* _PROBLEM DESCRIPTION_: The data below calls for an exact copy.

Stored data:
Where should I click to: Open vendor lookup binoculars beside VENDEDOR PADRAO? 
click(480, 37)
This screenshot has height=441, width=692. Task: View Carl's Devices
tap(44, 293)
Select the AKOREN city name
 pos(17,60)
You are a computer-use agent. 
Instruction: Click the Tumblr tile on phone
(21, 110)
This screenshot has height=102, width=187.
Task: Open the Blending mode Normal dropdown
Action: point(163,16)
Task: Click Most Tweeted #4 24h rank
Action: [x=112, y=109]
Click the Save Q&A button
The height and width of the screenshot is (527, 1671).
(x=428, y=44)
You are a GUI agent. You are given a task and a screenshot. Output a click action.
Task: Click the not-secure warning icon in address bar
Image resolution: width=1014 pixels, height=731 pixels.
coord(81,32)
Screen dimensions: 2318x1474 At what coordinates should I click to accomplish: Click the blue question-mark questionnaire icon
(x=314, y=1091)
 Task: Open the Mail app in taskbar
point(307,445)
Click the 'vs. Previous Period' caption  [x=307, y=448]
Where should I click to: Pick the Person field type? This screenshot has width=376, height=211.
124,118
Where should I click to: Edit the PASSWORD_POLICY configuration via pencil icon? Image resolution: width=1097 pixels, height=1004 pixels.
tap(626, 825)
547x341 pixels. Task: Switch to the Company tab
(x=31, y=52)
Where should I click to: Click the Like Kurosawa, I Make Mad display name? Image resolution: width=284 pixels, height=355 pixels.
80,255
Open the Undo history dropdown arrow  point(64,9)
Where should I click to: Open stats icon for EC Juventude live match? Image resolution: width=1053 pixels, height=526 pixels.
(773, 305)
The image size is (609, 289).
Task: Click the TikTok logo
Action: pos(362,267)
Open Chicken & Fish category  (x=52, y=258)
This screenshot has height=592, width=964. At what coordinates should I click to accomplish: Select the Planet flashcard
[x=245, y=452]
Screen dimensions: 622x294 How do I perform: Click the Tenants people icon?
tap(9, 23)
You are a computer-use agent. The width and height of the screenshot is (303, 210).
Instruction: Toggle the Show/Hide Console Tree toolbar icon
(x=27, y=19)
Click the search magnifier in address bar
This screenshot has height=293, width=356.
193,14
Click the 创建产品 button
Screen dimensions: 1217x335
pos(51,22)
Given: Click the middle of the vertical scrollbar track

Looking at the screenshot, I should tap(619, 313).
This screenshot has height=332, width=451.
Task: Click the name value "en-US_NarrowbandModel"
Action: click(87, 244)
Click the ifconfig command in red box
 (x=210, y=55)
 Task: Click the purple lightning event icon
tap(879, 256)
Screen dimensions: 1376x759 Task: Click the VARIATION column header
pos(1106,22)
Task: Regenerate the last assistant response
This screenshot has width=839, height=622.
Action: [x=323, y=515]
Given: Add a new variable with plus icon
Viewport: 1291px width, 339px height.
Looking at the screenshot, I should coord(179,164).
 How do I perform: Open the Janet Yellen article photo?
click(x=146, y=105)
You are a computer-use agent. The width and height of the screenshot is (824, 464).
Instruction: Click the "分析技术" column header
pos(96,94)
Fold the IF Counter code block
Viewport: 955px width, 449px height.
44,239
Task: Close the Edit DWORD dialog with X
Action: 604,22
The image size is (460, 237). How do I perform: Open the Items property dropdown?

* _ANSWER SECTION_:
Where should I click to: Open vendor lookup binoculars beside VENDEDOR PADRAO? 
click(480, 37)
This screenshot has height=441, width=692. Task: View Carl's Devices
tap(44, 293)
Select the AKOREN city name
 pos(17,60)
You are a computer-use agent. 
Instruction: Click the Tumblr tile on phone
(21, 110)
This screenshot has height=102, width=187.
Task: Open the Blending mode Normal dropdown
Action: point(163,16)
Task: Click Most Tweeted #4 24h rank
Action: [x=112, y=109]
Click the Save Q&A button
The height and width of the screenshot is (527, 1671).
(x=428, y=44)
You are a GUI agent. You are given a task and a screenshot. Output a click action.
Task: Click the not-secure warning icon in address bar
Image resolution: width=1014 pixels, height=731 pixels.
coord(81,32)
Screen dimensions: 2318x1474 At what coordinates should I click to accomplish: Click the blue question-mark questionnaire icon
(x=314, y=1091)
 Task: Open the Mail app in taskbar
point(307,445)
Click the 'vs. Previous Period' caption  [x=307, y=448]
Where should I click to: Pick the Person field type? This screenshot has width=376, height=211.
124,118
Where should I click to: Edit the PASSWORD_POLICY configuration via pencil icon? Image resolution: width=1097 pixels, height=1004 pixels.
tap(626, 825)
547x341 pixels. Task: Switch to the Company tab
(x=31, y=52)
Where should I click to: Click the Like Kurosawa, I Make Mad display name? Image resolution: width=284 pixels, height=355 pixels.
80,255
Open the Undo history dropdown arrow  point(64,9)
Where should I click to: Open stats icon for EC Juventude live match? Image resolution: width=1053 pixels, height=526 pixels.
(773, 305)
The image size is (609, 289).
Task: Click the TikTok logo
Action: pos(362,267)
Open Chicken & Fish category  (x=52, y=258)
This screenshot has height=592, width=964. At what coordinates should I click to accomplish: Select the Planet flashcard
[x=245, y=452]
Screen dimensions: 622x294 How do I perform: Click the Tenants people icon?
tap(9, 23)
You are a computer-use agent. The width and height of the screenshot is (303, 210).
Instruction: Toggle the Show/Hide Console Tree toolbar icon
(x=27, y=19)
Click the search magnifier in address bar
This screenshot has height=293, width=356.
193,14
Click the 创建产品 button
Screen dimensions: 1217x335
pos(51,22)
Given: Click the middle of the vertical scrollbar track

Looking at the screenshot, I should tap(619, 313).
This screenshot has height=332, width=451.
Task: Click the name value "en-US_NarrowbandModel"
Action: click(87, 244)
Click the ifconfig command in red box
 (x=210, y=55)
 Task: Click the purple lightning event icon
tap(879, 256)
Screen dimensions: 1376x759 Task: Click the VARIATION column header
pos(1106,22)
Task: Regenerate the last assistant response
This screenshot has width=839, height=622.
Action: [x=323, y=515]
Given: Add a new variable with plus icon
Viewport: 1291px width, 339px height.
Looking at the screenshot, I should coord(179,164).
 How do I perform: Open the Janet Yellen article photo?
click(x=146, y=105)
You are a computer-use agent. The width and height of the screenshot is (824, 464).
Instruction: Click the "分析技术" column header
pos(96,94)
Fold the IF Counter code block
Viewport: 955px width, 449px height.
44,239
Task: Close the Edit DWORD dialog with X
Action: 604,22
The image size is (460, 237). How do I perform: Open the Items property dropdown?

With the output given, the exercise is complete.